Não temos nenhum interesse político. Isso é um discurso que se procura criar, essa politização. Eu até vejo com naturalidade esse discurso quando vem da boca de quem vive a política, que tem o viés de olhar as coisas por essa ótica, achando que tudo é política. O nosso tratamento é técnico-jurídico, é assim que nós procedemos.

O tribunal é conhecido por sua produtividade, é célere como um todo, as turmas criminais são mais céleres ainda, porque estamos tratando do direito de ir e vir das pessoas, com réus presos.

Ninguém privilegiou processo A ou processo B. O que há, isso é fato, nesses processos da Operação Lava Jato nós vamos compreendendo e conhecendo durante muito tempo.
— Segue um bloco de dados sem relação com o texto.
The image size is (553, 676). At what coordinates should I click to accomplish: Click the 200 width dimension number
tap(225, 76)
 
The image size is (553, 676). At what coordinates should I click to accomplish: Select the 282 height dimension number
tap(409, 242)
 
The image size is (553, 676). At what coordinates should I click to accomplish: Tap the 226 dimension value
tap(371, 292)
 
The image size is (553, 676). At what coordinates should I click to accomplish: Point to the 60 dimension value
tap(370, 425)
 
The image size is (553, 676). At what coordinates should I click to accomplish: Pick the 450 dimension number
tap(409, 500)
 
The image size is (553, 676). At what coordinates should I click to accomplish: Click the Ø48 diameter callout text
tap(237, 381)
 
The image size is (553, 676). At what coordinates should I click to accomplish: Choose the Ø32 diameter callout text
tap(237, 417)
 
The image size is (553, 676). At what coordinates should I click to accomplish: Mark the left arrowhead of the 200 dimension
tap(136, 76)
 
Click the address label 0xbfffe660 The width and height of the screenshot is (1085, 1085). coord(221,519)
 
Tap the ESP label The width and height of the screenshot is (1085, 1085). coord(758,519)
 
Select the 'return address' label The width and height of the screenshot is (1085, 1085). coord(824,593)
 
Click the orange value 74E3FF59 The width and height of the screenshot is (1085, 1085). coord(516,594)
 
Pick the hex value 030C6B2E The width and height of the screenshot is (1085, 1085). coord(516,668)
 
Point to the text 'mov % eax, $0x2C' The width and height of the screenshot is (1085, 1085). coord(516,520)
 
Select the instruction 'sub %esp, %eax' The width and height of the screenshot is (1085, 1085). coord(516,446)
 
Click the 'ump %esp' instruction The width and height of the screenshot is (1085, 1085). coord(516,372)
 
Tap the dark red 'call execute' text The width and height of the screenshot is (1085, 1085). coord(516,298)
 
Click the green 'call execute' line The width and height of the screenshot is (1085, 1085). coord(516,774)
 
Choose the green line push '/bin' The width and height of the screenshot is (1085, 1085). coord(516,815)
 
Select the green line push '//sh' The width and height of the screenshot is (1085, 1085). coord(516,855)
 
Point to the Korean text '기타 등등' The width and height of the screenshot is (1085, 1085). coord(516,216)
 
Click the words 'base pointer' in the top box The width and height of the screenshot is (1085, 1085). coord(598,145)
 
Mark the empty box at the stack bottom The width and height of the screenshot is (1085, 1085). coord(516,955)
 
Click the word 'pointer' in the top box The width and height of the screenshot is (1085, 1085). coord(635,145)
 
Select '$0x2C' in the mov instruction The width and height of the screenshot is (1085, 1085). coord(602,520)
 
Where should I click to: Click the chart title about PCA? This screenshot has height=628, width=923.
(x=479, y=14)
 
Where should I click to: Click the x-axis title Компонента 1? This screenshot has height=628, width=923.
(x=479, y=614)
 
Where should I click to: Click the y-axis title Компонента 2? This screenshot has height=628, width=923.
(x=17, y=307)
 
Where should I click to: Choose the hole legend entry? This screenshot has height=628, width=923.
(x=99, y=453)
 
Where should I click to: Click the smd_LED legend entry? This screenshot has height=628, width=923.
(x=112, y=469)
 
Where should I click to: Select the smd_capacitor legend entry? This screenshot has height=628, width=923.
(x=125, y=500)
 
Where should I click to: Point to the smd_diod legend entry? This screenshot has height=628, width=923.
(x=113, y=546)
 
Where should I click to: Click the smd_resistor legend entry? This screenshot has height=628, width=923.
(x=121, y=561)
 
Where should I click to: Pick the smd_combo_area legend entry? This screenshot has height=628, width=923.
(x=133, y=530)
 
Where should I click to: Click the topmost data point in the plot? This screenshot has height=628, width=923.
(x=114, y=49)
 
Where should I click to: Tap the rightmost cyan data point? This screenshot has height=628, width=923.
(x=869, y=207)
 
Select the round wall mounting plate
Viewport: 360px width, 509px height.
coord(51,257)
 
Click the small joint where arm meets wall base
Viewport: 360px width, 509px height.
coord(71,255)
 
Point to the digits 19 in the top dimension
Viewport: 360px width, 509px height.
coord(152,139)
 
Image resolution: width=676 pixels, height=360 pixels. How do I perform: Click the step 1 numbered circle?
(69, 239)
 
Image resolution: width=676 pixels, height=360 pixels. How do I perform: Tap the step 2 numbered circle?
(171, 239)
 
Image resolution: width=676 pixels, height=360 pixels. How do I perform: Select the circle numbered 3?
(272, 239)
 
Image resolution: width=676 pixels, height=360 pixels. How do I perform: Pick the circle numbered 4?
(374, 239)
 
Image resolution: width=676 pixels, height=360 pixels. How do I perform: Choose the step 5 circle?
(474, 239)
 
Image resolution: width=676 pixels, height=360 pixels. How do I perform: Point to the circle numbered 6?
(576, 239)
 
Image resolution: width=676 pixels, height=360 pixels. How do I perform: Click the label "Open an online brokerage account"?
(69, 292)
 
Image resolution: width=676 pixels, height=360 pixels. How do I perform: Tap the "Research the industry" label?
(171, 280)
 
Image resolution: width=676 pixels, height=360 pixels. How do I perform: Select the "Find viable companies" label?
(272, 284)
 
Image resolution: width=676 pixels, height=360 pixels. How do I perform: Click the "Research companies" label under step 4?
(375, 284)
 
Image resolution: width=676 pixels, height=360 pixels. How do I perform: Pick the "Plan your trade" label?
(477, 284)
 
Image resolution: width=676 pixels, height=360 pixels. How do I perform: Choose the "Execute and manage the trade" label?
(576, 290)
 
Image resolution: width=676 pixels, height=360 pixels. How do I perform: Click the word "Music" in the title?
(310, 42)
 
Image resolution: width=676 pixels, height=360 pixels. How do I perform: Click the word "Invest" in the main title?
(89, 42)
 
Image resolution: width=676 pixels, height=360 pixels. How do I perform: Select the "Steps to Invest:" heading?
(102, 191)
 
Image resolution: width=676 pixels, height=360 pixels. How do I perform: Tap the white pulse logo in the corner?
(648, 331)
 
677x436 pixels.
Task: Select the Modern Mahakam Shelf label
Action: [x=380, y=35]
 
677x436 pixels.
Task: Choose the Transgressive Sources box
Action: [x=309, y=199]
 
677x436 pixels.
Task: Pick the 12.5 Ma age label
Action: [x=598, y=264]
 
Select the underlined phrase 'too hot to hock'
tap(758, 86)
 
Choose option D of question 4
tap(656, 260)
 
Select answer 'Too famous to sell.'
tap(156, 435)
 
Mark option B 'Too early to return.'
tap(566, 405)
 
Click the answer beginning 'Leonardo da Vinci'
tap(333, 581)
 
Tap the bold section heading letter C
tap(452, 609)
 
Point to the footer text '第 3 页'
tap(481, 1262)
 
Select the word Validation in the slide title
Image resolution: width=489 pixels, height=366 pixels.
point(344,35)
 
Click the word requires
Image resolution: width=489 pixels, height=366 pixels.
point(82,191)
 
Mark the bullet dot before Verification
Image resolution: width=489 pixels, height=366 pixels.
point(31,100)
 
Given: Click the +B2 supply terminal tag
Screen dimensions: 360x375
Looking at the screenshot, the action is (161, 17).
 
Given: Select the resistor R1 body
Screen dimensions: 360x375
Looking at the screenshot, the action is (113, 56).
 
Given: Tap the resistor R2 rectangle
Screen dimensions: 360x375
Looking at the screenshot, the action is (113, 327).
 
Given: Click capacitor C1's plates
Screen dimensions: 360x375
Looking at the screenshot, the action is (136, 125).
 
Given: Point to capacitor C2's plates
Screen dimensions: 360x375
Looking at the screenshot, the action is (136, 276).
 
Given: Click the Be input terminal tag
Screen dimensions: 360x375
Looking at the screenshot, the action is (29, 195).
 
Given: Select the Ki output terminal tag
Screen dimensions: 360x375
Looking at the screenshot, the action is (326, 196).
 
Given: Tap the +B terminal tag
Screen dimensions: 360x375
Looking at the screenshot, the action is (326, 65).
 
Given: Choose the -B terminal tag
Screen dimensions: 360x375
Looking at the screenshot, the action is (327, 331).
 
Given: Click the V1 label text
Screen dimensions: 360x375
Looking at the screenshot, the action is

No dia em que há uma operação no primeiro grau, seja prisão ou busca e apreensão, eu começo a receber exceção de suspeição, habeas corpus, exceção de incompetência, recursos contra apreensão de bem, pedido para liberação, embargos de terceiros. Eu começo a conhecer o processo.

Quando ele chega no tribunal, e não estou me relatando a um processo específico, chega com uma gama de informação e decisões praticamente já tomadas. Não há e nunca houve nenhuma preocupação política e isso pode ser verificado porque já julgamos políticos de vários partidos e nenhum deles foi beneficiado ou prejudicado por qualquer motivo.

Todos receberam o mesmo tratamento: republicano, digno, respeitoso, e o tribunal empregou os melhores dos seus esforços para julgar as condutas. Não estamos julgando o ser humano, nem as histórias das pessoas, mas as condutas e as provas nos processos.

A defesa do ex-presidente Lula afirmava que o sr. tinha amizade íntima com o ex-juiz Moro. Como o sr. viu isso e qual a sua relação com ele? Eu já tive que responder a uma exceção de suspeição [recurso sobre o tema]. Acho legítimo que a parte entre com todos os recursos, isso é muito natural e muito transparente. Sou amigo de longa data do juiz Sergio Moro, nos conhecemos na magistratura em primeiro grau de jurisdição.

Eu atuava numa vara e ele em outra vara, assim como sou amigo de dezenas, se não centenas de magistrados de primeiro grau, e isso não me torna impedido pra julgar nenhum processo de nenhum desses juízes. Ser amigo de um juiz não é a mesma coisa de ser amigo da parte. O juiz é o julgador do processo. E tenho amigos nos tribunais superiores e no TRF-4 e isso não me torna suspeito e nem os torna suspeitos de julgar nenhum processo.​

Raio-X

João Pedro Gebran Neto, 57
É o relator da Lava Jato no TRF-4 (Tribunal Regional Federal da 4ª Região) desde 2014, ano em que a operação foi deflagrada. Juiz federal no Paraná a partir de 1993, foi nomeado para a corte regional em 2013. Também é mestre em direito pela Universidade Federal do Paraná.